▸ GIVEN TEXT:

------------------------------------------------

Masks, social distancing, proper hygiene and ventilation can help reduce the transmission of COVID-19 in public places, but even with these measures, scientists have detected airborne SARS-CoV-2 in indoor settings. Now, researchers reporting in ACS
Environmental Science & Technology Letters have developed a passive air sampler clip that can help assess personal exposure to SARS-CoV-2, which could be especially helpful for workers in high-risk settings, such as restaurants or health care facilities.
COVID-19 is primarily transmitted through the inhalation of virus-laden aerosols and respiratory droplets that infected individuals expel by coughing, sneezing, speaking or breathing. Researchers have used active air sampling devices to detect airborne SARS-CoV-2 in indoor settings; however, these monitors are typically large, expensive, non-portable and require electricity. To better understand personal exposures to the virus, Krystal Pollitt and colleagues wanted to develop a small, lightweight, inexpensive and wearable device that doesnt require a power source.

------------------------------------------------

▸ DATA SHOWN:

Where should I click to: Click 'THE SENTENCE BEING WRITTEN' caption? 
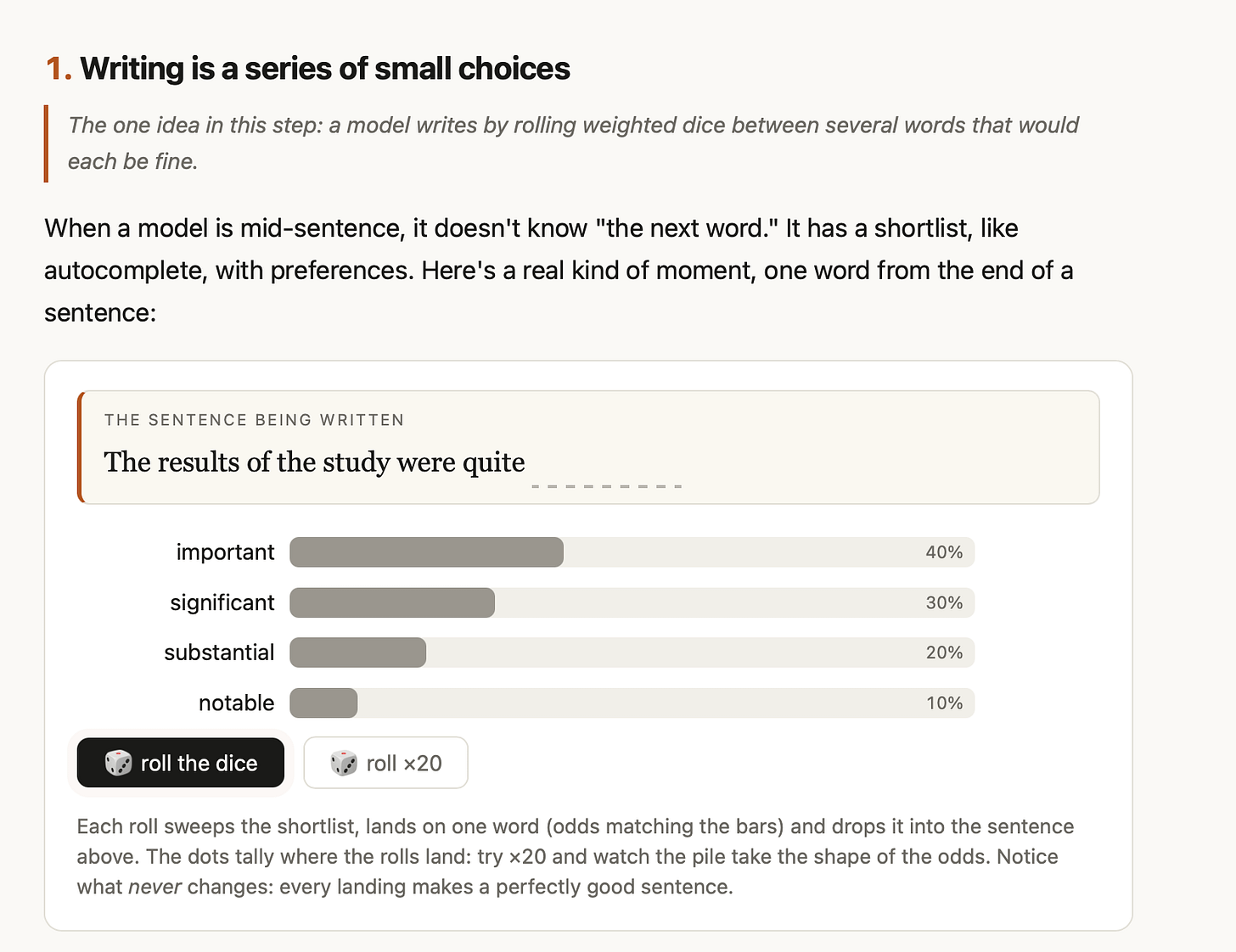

------------------------------------------------

▸ WORK INSTRUCTION A: In the text on the wearable air sampler, which journal did the researchers report in?
▸ WORK INSTRUCTION B: Summarize the text on the wearable air sampler in two sentences.
▸ WORK INSTRUCTION C: From the text on the wearable air sampler, echo the part that opens with the words containing "COVID-19 is primarily" and closes with "a power source.".
The material can be set aside; nothing here depends on it.

▸ WRITTEN REPLY A: ACS Environmental Science & Technology Letters.

▸ WRITTEN REPLY B: COVID-19 spreads mainly through inhaled virus-laden aerosols and droplets, and the active samplers used to detect airborne SARS-CoV-2 indoors are usually large, expensive, non-portable and dependent on electricity. To assess personal exposure, Krystal Pollitt and colleagues developed a small, inexpensive, wearable passive air sampler clip that needs no power source and could especially help workers in high-risk settings such as restaurants or health care facilities.

▸ WRITTEN REPLY C:
COVID-19 is primarily transmitted through the inhalation of virus-laden aerosols and respiratory droplets that infected individuals expel by coughing, sneezing, speaking or breathing. Researchers have used active air sampling devices to detect airborne SARS-CoV-2 in indoor settings; however, these monitors are typically large, expensive, non-portable and require electricity. To better understand personal exposures to the virus, Krystal Pollitt and colleagues wanted to develop a small, lightweight, inexpensive and wearable device that doesnt require a power source.